Better Than Nevermind - No. 10 : Type O Negative - Slow, Deep and Hard
Type O Negative - Slow, Deep and Hard
(Roadrunner)
Should
I be stranded on a desert island, or better yet a bunker deep underground in
Scandinavia, and I could bring only one heavy metal album, I would bring the
definitive magnum opus brought into the declining western civilization by Pete
Steele and his merry menagerie of demented demons. A short blurb in an issue of
Reflex had attracted my gaze and I immediately went and ordered that slab of
doom from Dutchy’s. It got side tracked by grunge and My Bloody Valentine but
couldn’t resist having the cathartic dark sludge engulf my ears and my
brain. With the first track the quartet plunges the listener right into the
abyss of the tortured soul of a man who has lost everything, but most of all
his woman.
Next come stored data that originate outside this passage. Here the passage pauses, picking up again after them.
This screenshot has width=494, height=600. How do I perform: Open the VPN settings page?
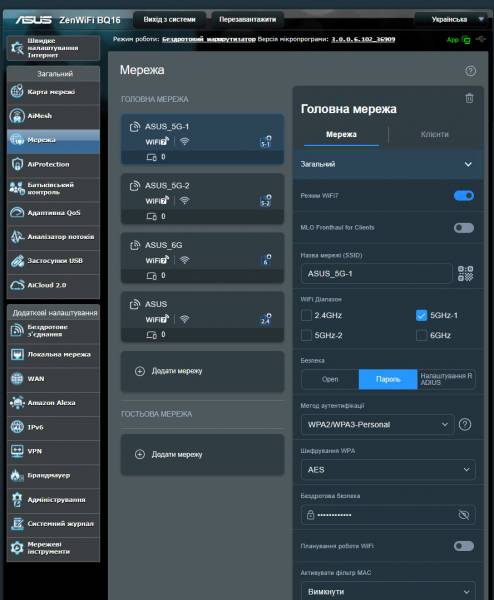53,451
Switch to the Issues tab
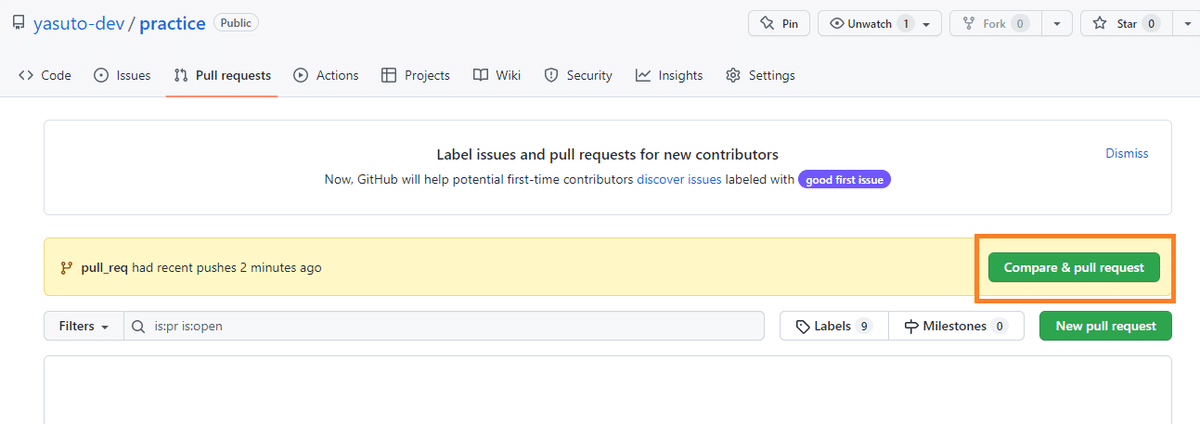The width and height of the screenshot is (1200, 424). point(122,75)
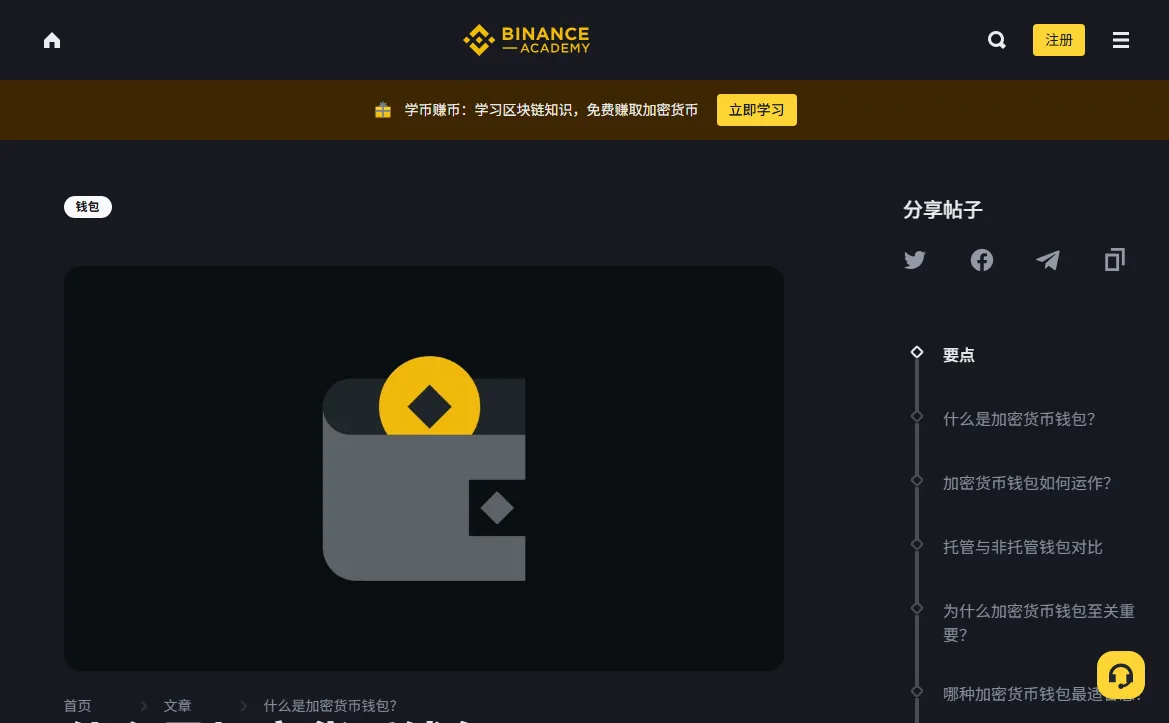
Task: Share the post via Telegram
Action: (x=1047, y=260)

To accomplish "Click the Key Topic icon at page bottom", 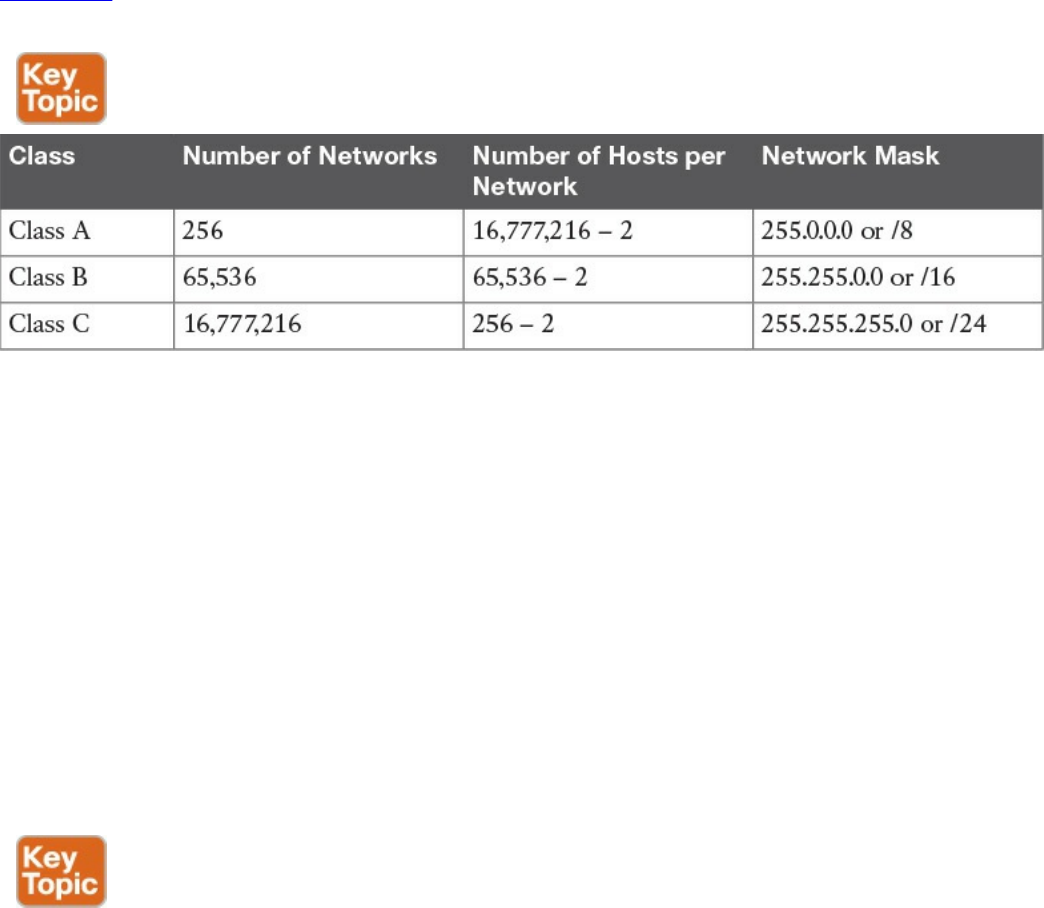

Countless rock artists and even metal acts have done (and sometimes
overdone) the narrative, Type O Negative not only takes it up a notch, it
catapults it in overdrive over to nothingness. This album is this ride until it
gets sucked into the void of depression. Each <song> is further divided
into acts, and are therefore better understood as suites, that gravitates from thrash cavalcades and rigmaroles to Sabbath dirges to doom-laden implosions, the vocals alternately shouted, screamed or sung in a deep baritone voice, all bathed in gothic overtones thanks to the keyboards and sound effects. All the clichés of heavy metal are blended in this horrific, terrifying, depressing and sad tale of a man incapable of coping with life's worst nightmare.